BY LINDA BENTLEY | DECEMBER 31, 2013
Sorchychs victorious over Freemans as court of appeals affirms ruling
The superior court found the Sorchychs had established the Freemans ‘do not have the exclusive right to use the property in question’
PHOENIX – On Dec. 17, the Arizona Court of Appeals upheld Maricopa County Superior Court Judge Mark F. Aceto’s entry of summary judgment against Gerald and Janice Freeman (r) finding they do not have an exclusive easement over property owned by Don and Shari Jo Sorchych.
On appeal, the three-judge panel unanimously rejected each of Freemans challenges to the lower court’s finding as well as its award of sanctions and attorneys’ fees.
The memorandum decision, drafted by Judge Patricia K. Norris and joined by Presiding Judge Peter B. Swann and Judge Samuel A. Thumma, summarized the history of the property from the time Baker Enterprises, Ltd., conveyed a parcel of property to Alan Simberloff on July 20, 1983, with the Special Warranty Deed reserving to Baker an “exclusive easement” on a 35-foot wide strip of land within the property.

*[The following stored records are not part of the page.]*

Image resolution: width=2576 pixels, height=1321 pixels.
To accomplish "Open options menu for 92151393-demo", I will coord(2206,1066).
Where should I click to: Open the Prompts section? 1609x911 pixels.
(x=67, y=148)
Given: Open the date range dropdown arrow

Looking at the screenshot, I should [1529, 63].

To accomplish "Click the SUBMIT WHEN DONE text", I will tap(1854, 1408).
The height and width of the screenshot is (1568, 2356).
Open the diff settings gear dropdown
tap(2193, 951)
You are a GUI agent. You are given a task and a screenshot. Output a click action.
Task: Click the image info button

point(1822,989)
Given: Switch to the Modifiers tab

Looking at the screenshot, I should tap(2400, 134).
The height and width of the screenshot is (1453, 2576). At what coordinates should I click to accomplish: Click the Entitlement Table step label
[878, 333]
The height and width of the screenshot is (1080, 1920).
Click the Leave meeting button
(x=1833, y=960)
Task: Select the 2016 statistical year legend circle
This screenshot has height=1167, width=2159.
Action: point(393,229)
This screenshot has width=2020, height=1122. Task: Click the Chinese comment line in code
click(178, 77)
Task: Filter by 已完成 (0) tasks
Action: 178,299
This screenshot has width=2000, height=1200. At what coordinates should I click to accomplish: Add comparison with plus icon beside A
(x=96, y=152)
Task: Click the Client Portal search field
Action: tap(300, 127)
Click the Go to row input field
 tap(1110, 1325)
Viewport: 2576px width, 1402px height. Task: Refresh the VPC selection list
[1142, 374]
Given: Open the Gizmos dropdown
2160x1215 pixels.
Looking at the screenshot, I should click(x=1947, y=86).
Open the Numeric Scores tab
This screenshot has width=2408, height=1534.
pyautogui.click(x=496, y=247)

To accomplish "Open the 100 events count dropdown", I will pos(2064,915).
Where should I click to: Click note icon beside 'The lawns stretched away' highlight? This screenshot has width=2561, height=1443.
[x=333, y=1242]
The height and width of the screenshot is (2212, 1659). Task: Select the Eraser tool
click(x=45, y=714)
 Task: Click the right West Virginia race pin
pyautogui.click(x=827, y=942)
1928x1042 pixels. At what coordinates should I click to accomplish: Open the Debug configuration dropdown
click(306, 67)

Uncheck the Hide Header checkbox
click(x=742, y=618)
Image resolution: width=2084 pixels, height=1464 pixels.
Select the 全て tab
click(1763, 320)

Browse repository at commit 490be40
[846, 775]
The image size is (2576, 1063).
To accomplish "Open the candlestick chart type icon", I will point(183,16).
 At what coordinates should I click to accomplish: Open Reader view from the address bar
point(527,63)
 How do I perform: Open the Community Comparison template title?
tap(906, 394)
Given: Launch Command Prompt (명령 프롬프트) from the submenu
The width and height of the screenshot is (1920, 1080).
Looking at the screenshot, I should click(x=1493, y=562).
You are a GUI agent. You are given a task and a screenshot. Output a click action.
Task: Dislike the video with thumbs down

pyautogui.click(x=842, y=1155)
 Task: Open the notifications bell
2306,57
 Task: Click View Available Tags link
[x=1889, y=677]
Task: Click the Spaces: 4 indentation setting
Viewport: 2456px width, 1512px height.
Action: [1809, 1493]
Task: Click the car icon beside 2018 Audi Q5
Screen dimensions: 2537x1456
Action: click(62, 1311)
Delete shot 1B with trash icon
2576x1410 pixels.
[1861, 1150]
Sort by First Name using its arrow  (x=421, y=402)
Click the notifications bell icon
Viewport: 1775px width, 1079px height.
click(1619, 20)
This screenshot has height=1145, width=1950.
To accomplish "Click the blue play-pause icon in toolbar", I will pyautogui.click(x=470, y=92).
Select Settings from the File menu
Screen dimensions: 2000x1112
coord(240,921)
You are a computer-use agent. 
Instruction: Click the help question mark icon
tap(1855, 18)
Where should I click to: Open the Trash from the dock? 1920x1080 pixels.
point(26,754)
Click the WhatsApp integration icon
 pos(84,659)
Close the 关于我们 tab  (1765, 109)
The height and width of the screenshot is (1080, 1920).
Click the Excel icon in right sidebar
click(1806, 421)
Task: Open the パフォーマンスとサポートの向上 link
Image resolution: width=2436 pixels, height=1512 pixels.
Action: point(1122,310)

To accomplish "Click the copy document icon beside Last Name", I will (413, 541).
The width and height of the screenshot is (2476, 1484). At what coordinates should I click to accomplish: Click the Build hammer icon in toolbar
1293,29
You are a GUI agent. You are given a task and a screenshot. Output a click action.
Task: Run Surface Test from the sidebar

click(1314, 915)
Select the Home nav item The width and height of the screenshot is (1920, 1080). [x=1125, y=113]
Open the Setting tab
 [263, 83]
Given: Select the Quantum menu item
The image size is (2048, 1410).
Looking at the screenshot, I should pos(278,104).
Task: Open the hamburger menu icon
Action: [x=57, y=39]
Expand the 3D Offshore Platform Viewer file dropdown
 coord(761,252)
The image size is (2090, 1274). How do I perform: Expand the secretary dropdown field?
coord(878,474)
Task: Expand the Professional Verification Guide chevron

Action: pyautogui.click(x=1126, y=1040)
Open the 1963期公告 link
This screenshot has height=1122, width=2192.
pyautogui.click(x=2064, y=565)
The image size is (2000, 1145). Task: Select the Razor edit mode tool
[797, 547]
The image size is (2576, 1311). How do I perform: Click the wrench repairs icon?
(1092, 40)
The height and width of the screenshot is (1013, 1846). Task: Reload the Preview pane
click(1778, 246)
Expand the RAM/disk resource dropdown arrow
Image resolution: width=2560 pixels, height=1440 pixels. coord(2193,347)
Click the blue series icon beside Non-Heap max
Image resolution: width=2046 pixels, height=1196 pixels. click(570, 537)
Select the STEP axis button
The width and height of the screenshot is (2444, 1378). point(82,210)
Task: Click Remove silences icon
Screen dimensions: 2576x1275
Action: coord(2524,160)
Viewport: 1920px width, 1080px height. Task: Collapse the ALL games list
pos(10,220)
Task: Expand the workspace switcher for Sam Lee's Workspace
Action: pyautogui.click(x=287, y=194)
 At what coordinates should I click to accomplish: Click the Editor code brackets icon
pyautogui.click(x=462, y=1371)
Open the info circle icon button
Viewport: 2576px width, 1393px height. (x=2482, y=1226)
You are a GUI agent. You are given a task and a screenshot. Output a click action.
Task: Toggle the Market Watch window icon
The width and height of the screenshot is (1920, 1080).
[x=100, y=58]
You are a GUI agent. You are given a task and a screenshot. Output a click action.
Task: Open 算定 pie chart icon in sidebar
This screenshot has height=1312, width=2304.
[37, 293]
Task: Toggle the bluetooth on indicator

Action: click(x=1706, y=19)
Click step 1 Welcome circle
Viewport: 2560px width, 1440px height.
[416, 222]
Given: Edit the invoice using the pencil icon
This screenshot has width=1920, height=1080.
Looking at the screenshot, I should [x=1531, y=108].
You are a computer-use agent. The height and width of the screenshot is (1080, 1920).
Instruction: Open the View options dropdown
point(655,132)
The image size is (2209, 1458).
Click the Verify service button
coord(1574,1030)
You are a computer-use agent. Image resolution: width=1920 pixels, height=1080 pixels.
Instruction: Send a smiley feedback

Simberloff subsequently conveyed a portion of the property to a third party, with the conveyance made subject to existing recorded easements, rights of way and encumbrances.
After several intermediate conveyances, the Freemans acquired a portion of the property in November 1991.
Simberloff also conveyed another portion of the property, contiguous to the Freeman parcel, to a different third party, the Fosters, in July 1983.
In November 2000, the Sorchychs acquired the Foster parcel.
The conveyances were all made subject to existing encumbrances, covenants and easements of record.
The exclusive 33-foot easement described in the Special Warranty Deed lies along the southern boundary of the Sorchych parcel.
In February 2011, the Freemans sued the Sorchychs and requested a declaratory judgment stating the 33-foot exclusive easement on the Sorchych parcel was for their exclusive use and the Sorchychs had no right to use the easement for any purpose or to grant permission to others to use it.
The parties filed cross motions for summary judgment.
Norris wrote, “As the superior court correctly recognized, the core issue presented in the cross-motions was whether, pursuant to the exclusive easement, the Freemans had the exclusive right to use the 33 foot strip. The superior court granted the Sorchychs’ motion, denied the Freemans’ motion, and found the Sorchychs had established the Freemans ‘do not have the exclusive right to use the property in question.’”
The court found the Special Warranty Deed “unambiguous” in that it expressly reserved the exclusive easement “unto the grantor” and clearly defined the grantor as Barker.
Because the grantor was not Simberloff, the property purchased by Simberloff became subject to the exclusive easement reserved by Barker and the Freemans are successors in interest to Simberloff, not Barker.
“Accordingly, the superior court correctly found the Freemans did not have the exclusive right to use the 33 foot strip pursuant to the exclusive easement reserved by the Special Warranty Deed,” wrote Norris.
While the award of fees and costs on appeal are discretionary, the court awarded the Sorchychs their request for reasonable attorneys’ fees and costs.
In conclusion, the court found “the exclusive easement reserved by the Special Warranty Deed did not grant the Freemans the exclusive right to use the 33-foot strip.”
It also found the superior court did not abuse its discretion in awarding sanctions and did not misapply the statute, as it affirmed the superior court’s judgment in favor of the Sorchychs.
Attorney Carol Lynn de Szendeffy, who represented the Sorchychs, filed affidavits for $8,277 in attorney’s fees and costs.
This is in addition to the $6,283 in attorney’s fees and costs awarded to the Sorchychs ordered by Aceto in September 2012, which was stayed pending the outcome of this appeal, bringing the total to $14,560.